--- START PROVIDED RECORDS ---

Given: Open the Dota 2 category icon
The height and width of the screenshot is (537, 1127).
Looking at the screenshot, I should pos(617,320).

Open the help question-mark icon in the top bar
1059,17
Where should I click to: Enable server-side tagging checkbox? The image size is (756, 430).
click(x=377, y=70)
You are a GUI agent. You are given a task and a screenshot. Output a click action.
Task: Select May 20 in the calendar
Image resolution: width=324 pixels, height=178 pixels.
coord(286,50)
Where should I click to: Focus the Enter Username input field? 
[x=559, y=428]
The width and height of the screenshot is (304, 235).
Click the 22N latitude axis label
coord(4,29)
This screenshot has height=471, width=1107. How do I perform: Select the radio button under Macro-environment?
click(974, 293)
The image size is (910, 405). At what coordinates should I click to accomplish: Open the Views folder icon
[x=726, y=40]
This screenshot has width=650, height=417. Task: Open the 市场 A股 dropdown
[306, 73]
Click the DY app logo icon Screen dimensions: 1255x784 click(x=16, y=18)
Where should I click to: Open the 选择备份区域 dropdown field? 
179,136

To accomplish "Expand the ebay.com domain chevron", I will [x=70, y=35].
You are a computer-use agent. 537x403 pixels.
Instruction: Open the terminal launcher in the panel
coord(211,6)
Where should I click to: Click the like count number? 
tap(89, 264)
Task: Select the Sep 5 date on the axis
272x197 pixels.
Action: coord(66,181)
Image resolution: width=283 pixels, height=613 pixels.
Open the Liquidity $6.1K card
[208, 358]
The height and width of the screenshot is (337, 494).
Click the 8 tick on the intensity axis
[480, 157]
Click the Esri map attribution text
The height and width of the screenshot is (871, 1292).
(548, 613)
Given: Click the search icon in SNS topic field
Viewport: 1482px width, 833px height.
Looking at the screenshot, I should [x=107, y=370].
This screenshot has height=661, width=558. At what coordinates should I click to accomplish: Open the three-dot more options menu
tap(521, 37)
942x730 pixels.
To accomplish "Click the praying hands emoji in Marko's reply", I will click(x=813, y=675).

--- END PROVIDED RECORDS ---

EXERCISE DETAILS: Scale the entries from the line with "You are a GUI" to the line with "coord(4,29)", both lines included, and rewrite every line in that span, requests too. Multiply only the coordinates in the answers by 2, rounding to whole numbers with halves going up, and leave every other number as it is.

ANSWER IN FULL:
You are a GUI agent. You are given a task and a screenshot. Output a click action.
Task: Select May 20 in the calendar
Image resolution: width=324 pixels, height=178 pixels.
coord(572,100)
Where should I click to: Focus the Enter Username input field? 
[x=1118, y=856]
The width and height of the screenshot is (304, 235).
Click the 22N latitude axis label
coord(8,58)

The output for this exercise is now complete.